La sécheresse pointe le bout de son nez, et les esprits se commencer déjà à se projeter sur les vacances estivales. La CJUE a eu l’occasion de rendre un arrêt, le 20 avril 2023, qui pourrait également concerner votre été, en se penchant sur les conditions d’octroi des concessions balnéaires (CJUE, 20 avril 2023, aff. n°C-348/22, Autorità Garante della Concorrenza e del Mercato (Commune de Ginosa)).

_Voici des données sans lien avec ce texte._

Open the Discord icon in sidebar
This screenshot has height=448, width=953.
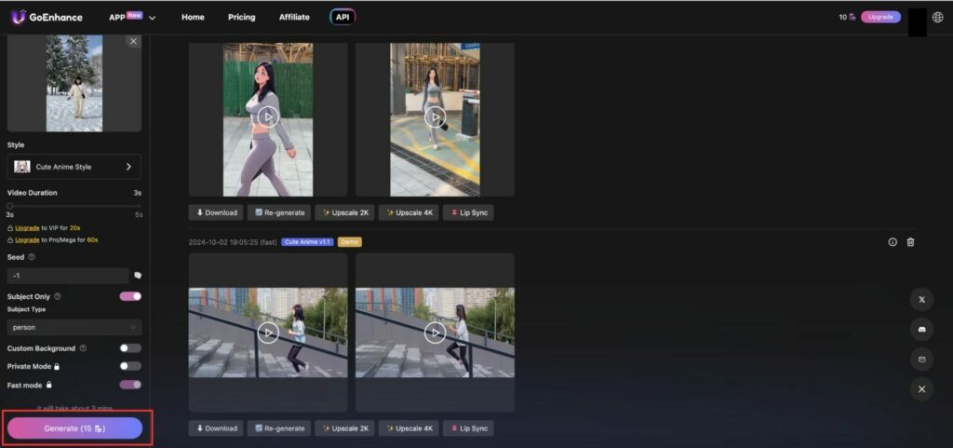921,330
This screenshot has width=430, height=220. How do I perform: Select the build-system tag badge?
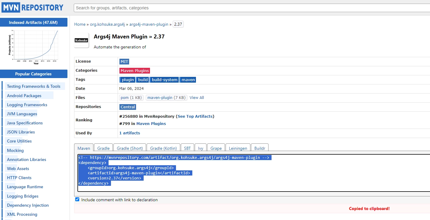(164, 80)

Un petit rappel pour contextualiser le débat : il ressort de la directive 2006/123/CE du 12 décembre 2006 que l’octroi des concessions d’occupation du domaine public est soumis à une procédure de sélection des candidats potentiels si le nombre d’autorisations disponibles pour une activité donnée est limité en raison de la rareté des ressources naturelles.
Dans cette affaire, la loi italienne avait prorogé les concessions d’occupation du domaine public maritime en cours jusqu’à fin 2033. Dans ce cadre, la commune italienne de Ginosa a décidé de proroger les concessions d’occupation du domaine public maritime concernant son territoire. L’autorité italienne chargée de contrôler la concurrence et le marché a toutefois demandé à la commune de ne pas appliquer la loi italienne, en rappelant l’exigence européenne de mise en concurrence préalable. La commune étant en désaccord, le litige a poursuivi jusqu’à solliciter l’intervention de la CJUE par la voie de questions préjudicielles tendant à vérifier le champ d’application de la directive, sa validité, sa nature, et les effets de son application. Se posait notamment la question de savoir si la directive était d’effet direct.

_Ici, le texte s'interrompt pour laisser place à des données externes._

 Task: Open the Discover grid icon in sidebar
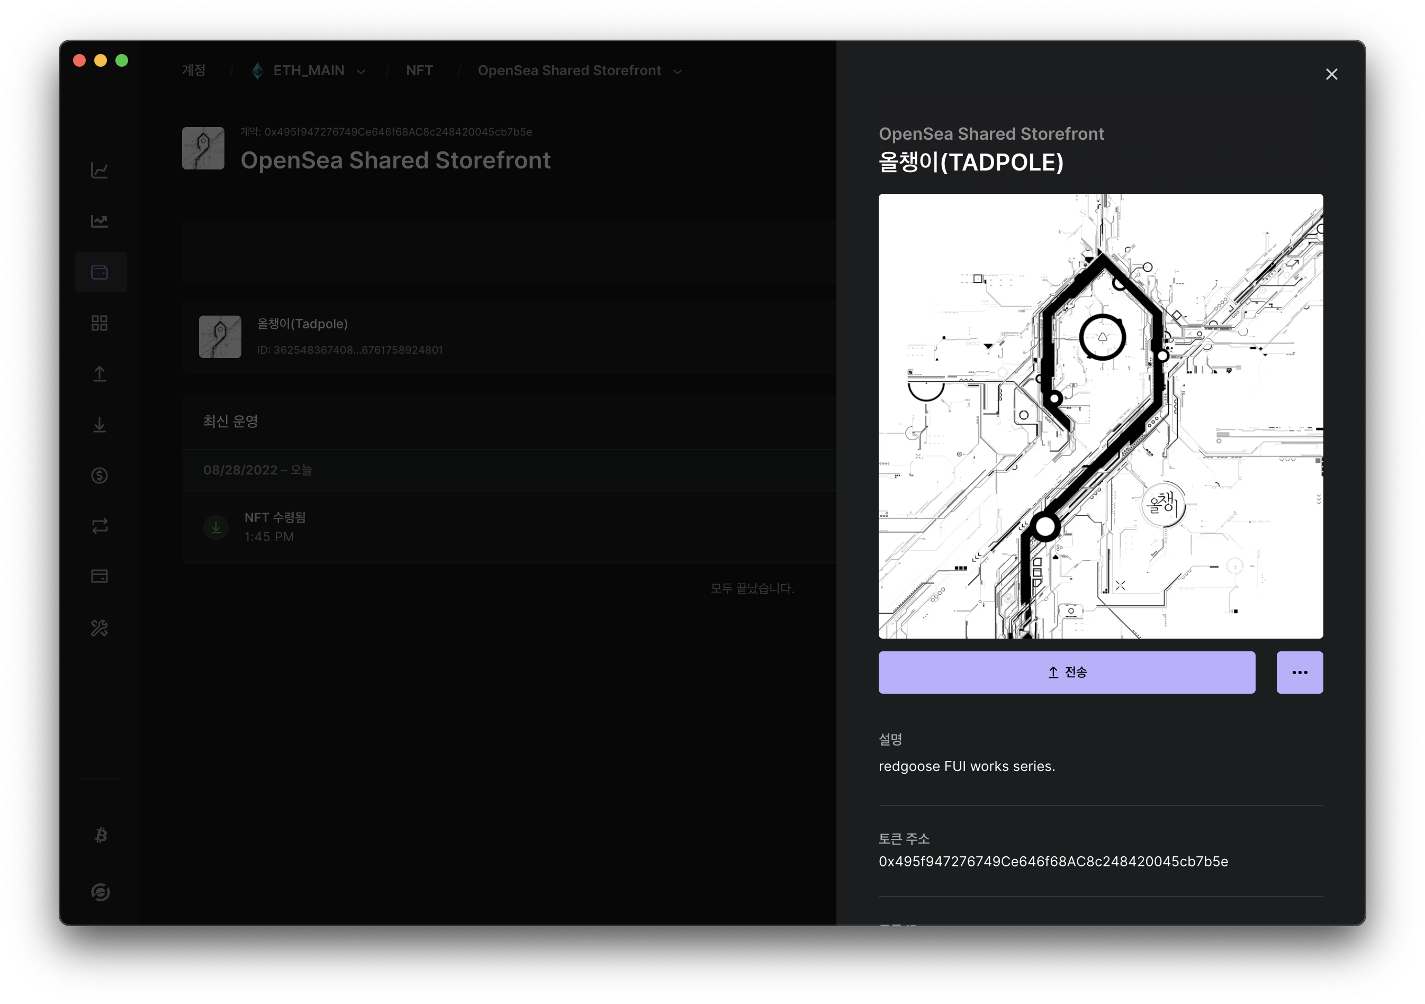[100, 323]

Dans son arrêt du 20 avril 2023, aff. C-348/22, la CJUE juge notamment que :
- La directive d’applique à toute concession d’occupation du domaine public maritime. Il n’est pas nécessaire qu’il y ait un intérêt transfrontalier certain ou que tous les éléments pertinents se cantonnent à l’intérieur d’un seul État membre pour qu’elle s’applique.
- La directive permet que la notion de rareté des ressources naturelles et des concessions disponibles soit appréciée en combinant une approche abstraite et générale, à l’échelle nationale, et une approche casuistique, reposant sur une analyse du territoire concerné. Toutefois, les critères retenus par un État membre pour apprécier la rareté des ressources naturelles utilisables doivent reposer sur des paramètres objectifs, non discriminatoires, transparents et proportionnés.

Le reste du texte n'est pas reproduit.